Sharks Don't Get Cancer: How Shark Cartilage Could Save Your Life
- Author: I. William Lane, Linda Comac
- Publisher: Avery Publishing
- Publication date: 1992

= Sharks Don't Get Cancer =

Book by I. William Lane and Linda Comac

Sharks Don't Get Cancer (subtitle: How Shark Cartilage Could Save Your Life) is a 1992 book written by I. William Lane and Linda Comac and published by Avery Publishing. Despite its title, the book does not claim that sharks never get cancer, only that they rarely do so, a fact which has been known since the first malignancy was found in a shark specimen in 1908. Lane and Comac further claimed that this was because shark cartilage contained cancer-fighting elements, and so that powdered shark cartilage is an effective treatment for cancer and numerous other conditions. However, there is no scientific evidence that shark cartilage is useful in treating or preventing cancer or any other disease. In 1996, Lane co-authored another book on the same subject, entitled Sharks Still Don't Get Cancer.

==Background==
Lane became interested in the potential health benefits of shark cartilage after watching a CNN story about a study in Science that found that shark cartilage inhibited blood vessels from growing toward tumors.

==Publicity==
After Sharks Don’t Get Cancer was published, Lane's claims received further publicity from segments on 60 Minutes in 1993. One of these segments featured Lane and some Cuban physicians and patients who had participated in a clinical trial on the effectiveness of shark cartilage for terminal cancer.

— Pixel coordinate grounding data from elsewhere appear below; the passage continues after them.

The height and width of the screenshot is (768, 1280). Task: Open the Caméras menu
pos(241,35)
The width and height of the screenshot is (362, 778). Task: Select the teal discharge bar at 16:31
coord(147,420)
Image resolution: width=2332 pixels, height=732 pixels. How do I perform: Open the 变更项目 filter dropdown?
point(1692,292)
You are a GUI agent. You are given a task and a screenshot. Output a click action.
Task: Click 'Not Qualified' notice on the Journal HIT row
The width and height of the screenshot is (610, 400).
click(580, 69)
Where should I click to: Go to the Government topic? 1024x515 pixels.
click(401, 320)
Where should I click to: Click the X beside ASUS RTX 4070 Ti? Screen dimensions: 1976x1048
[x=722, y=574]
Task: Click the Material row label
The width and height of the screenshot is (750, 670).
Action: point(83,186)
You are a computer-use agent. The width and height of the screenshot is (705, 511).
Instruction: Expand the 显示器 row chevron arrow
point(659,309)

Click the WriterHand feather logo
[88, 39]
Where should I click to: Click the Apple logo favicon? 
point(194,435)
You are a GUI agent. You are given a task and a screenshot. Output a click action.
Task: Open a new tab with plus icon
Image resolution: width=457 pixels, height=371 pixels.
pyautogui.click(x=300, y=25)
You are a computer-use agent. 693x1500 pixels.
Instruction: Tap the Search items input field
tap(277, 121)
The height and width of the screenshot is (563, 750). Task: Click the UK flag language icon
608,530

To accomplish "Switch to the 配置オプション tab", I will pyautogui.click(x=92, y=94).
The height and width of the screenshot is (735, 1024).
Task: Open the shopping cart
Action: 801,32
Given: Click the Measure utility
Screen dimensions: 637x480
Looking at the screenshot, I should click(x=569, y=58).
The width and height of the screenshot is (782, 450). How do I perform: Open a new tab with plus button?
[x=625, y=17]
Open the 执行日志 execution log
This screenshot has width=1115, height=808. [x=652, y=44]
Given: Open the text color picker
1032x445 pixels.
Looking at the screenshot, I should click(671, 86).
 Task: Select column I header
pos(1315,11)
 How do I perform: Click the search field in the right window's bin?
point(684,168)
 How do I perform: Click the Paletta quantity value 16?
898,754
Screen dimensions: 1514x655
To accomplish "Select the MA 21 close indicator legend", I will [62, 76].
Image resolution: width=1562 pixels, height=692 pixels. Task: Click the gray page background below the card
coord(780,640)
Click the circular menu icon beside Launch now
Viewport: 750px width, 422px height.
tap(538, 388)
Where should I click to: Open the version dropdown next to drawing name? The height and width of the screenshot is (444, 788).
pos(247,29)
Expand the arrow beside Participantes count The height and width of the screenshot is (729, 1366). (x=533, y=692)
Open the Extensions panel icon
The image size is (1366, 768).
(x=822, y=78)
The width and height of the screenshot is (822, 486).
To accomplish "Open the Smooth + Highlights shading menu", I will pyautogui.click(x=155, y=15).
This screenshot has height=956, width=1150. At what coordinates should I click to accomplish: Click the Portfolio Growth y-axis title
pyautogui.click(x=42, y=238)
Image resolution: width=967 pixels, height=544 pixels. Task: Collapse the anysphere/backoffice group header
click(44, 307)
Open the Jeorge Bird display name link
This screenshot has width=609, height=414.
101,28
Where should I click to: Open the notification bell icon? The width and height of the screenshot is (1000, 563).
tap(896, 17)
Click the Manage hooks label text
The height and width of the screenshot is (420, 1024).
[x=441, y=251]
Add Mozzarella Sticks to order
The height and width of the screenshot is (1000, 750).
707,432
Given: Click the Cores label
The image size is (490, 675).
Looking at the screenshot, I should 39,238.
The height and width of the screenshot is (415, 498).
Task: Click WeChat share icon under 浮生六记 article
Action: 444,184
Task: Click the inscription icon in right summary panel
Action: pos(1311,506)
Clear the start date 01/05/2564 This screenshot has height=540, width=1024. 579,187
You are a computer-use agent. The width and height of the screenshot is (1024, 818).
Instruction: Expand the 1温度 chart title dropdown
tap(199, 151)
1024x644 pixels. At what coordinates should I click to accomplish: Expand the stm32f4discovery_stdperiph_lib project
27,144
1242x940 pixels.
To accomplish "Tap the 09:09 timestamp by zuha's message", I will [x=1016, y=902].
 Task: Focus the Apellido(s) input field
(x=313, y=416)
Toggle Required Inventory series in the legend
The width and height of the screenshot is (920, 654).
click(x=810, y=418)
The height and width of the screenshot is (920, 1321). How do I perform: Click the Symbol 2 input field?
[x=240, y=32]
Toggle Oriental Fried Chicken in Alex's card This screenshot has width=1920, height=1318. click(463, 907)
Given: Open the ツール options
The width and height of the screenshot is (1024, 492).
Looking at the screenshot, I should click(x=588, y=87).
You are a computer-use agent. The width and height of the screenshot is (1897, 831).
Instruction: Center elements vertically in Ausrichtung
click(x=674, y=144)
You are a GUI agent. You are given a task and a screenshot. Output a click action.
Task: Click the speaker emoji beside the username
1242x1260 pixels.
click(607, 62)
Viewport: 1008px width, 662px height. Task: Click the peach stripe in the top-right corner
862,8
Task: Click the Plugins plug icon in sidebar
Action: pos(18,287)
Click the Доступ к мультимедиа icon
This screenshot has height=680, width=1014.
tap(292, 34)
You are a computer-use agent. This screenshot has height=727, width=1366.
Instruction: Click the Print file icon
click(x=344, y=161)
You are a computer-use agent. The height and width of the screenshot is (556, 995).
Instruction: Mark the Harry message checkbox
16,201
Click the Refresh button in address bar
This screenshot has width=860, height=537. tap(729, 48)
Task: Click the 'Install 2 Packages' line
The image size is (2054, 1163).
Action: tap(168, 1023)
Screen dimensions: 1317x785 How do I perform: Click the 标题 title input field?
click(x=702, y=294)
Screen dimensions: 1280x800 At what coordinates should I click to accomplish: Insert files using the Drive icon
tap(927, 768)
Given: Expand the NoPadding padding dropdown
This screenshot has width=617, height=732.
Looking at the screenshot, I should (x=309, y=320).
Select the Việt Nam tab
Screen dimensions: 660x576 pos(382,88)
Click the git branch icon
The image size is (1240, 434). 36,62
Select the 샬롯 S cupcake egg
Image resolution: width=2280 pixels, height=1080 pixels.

==Reaction from scientists==
After Lane's writings regarding sharks and cancer became well-known, scientists became concerned about the clinical trials he had been conducting in Cuba and Mexico. It also later became known that the cartilage product Lane was testing in these trials was made by the company Lane Labs, which was run by his son, Andrew Lane. Robert S. Langer, a co-author of the 1983 study showing that shark cartilage inhibited the growth of blood vessels toward tumors, along with Judah Folkman, a professor of surgery at Harvard Medical School, said in an interview that Lane was "inappropriately using our published work and our names to imply that we support his claims." A 2004 paper in Cancer Research said that even if sharks did rarely get cancer, as Lane claims, "cancer incidence is irrelevant to the use of crude extracts for cancer treatment."